The first real stand-out on the album is the eponymous track, with verses that plod along almost like a chillwave song written by The Cure setting up a must faster-paced chorus rich with bright synths, pounding bass, and VanWyngarden’s delivery (one that is measured but borders on urgent). “Me and Michael” wouldn’t be out of place in a 1980s romantic-comedy, or as a Wham! B-Side. The song is a hook-laden pop song in every sense, with a mid-tempo groove and infectious melody that rises and falls as the song carries on. A track later in the album, “One Thing Left to Try”, is cut from the same cloth, driven by boisterous synths and a drum beat heavy on intricate high-hat work. “James” sees VanWyngarden shift to a smooth baritone register accompanied by pounding drums and bass, twinkling piano and beautifully effected harmonies.

It is worth noting that there are some real clunkers on Little Dark Age. Album opener “She Works Out Too Much” relies on jazzy bass riffs and chords that start and stop in jarring fashion, paired with a combination of vocoded vocals, dialogue and lyrics about dating-app bullshit. Likewise, “TSLAMP” (Time Spent Looking at My Phone) is a boring dub-influenced track that meanders along with an uninspired vocal pattern that just mirrors the rhythm section. All of this makes the track feel like it goes on for much longer than it should, even with the interesting synth arpeggio that carries the chorus.

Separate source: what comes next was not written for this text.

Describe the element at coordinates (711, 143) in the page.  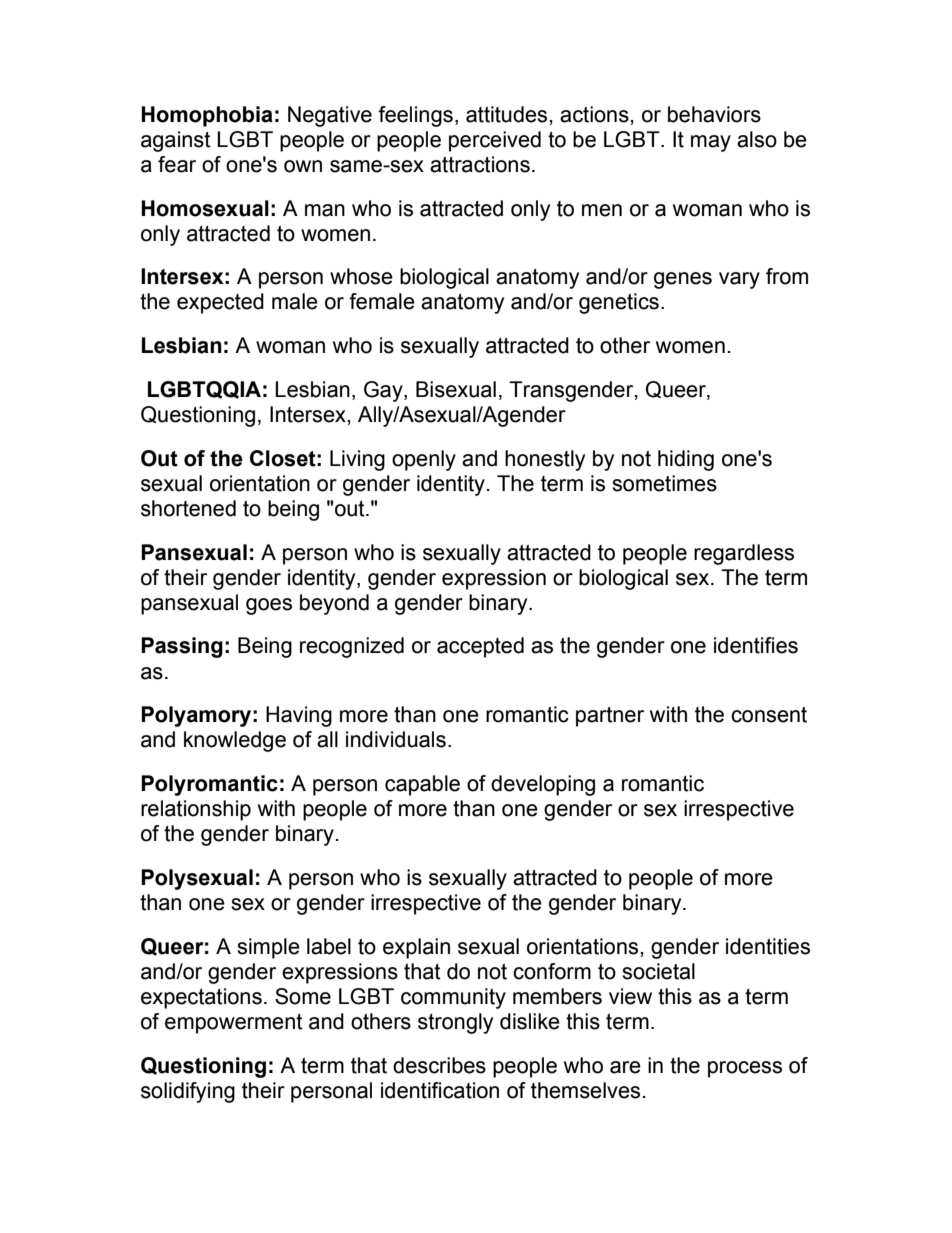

The duo is truly at their best on “When You Die.” The track juxtaposes an incredibly catchy guitar lead and upbeat tone with lyrics that explore what happens when you die. “You die/and words won’t do anything,” VanWyngarden calmly sings, “It’s permanently night/and I won’t feel anything.” It’s also worth noting that the song has the closest thing to a sing-a-long moment, as the second verse starts with the lyric, “Go fuck yourself.” Although the lyrical content is bleak, its probably the most focused and mature their message has ever been, and really resonates.

MGMT’s growth is perhaps the most apparent on the final two tracks. “When You’re Small” evokes late 1960s psychedelia, built around acoustic guitar, delicate harmonies, a meandering flanger-drenched guitar solo and swelling strings. The song wouldn’t have felt out of place on any of their records, but somehow makes the most sense on this one.

The band’s self-awareness shines through on closer “Hand It Over,” which seems like a true insight into their collective psyche after the rollercoaster ride of their careers. But there is this sense of reverence for the way they’ve carried themselves throughout their journey as a band, and their willingness to push boundaries even if fans and critics didn’t come along for the ride. “The smart ones exit early,” VanWyngarden sings softly, “And the rest hope for a shoulder.” Hopefully, this return to form will show MGMT that they’ve been smart for sticking around.